Even vocal critics of the Labour Party hugely underestimated just how dire this Government could get.
MPs voted to decriminalise abortion on Tuesday (Image: John Myers)
I never had high hopes for this Labour government. But I must admit I underestimated just how dire things could get. I never imagined hundreds of Labour MPs would audaciously masquerade moral regression as a form of progress. Yet here we are. On Tuesday, Tonia Antoniazzi’s amendment to the Criminal Justice Bill passed with minimal fanfare, after only two hours of debate and 379 MPs nodding along like bobbleheads.

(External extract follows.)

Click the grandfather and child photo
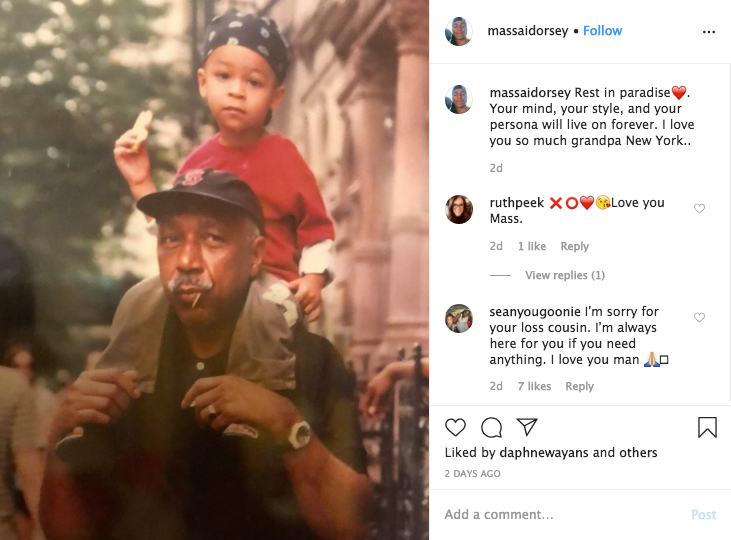 pyautogui.click(x=214, y=270)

This abomination of an amendment means a woman can now do anything to her unborn child, right up to the moment of birth, without legal consequence. Absolutely nothing – not deceit, not concealment, not even a late-term abortion of a viable baby – will make her criminally liable, as long as the foetus is her own. So, cases like that of Carla Foster, who aborted her daughter at 32 weeks, will no longer be subject to legal penalty. The foetus, however developed or viable, no longer has a right to life.
In a nation beset by crumbling infrastructure, anaemic economic growth, ballooning public debt, sputtering services, and unmanageable immigration, is this the hill our politicians have chosen to fight on? A morally deranged bill dressed up as a victory for women’s rights? You honestly couldn’t make it up.
What’s worse is the twisted logic behind it. Because the NHS botched its pandemic abortion policy by sending abortifacient pills in the post without medical oversight, MPs decided the answer was not to reinstate clinical safeguards, but to eliminate legal accountability altogether.
Before Covid, in-person appointments meant midwives could assess the stage of pregnancy. If someone was six months along, it was usually obvious. But during lockdown, remote prescriptions replaced physical check-ups. Women simply reported how far along they were, with no scans, no verification, and no questions asked.
That’s how Carla Foster got the pills she used to end her 32-week pregnancy.
One would think that the sensible solution would be to reintroduce face-to-face consultations. But when Tory MP Caroline Johnson proposed exactly that, it was rejected by the very MPs who just voted to decriminalise late-term abortions. It’s hard not to conclude that common sense and conscience have both left the building.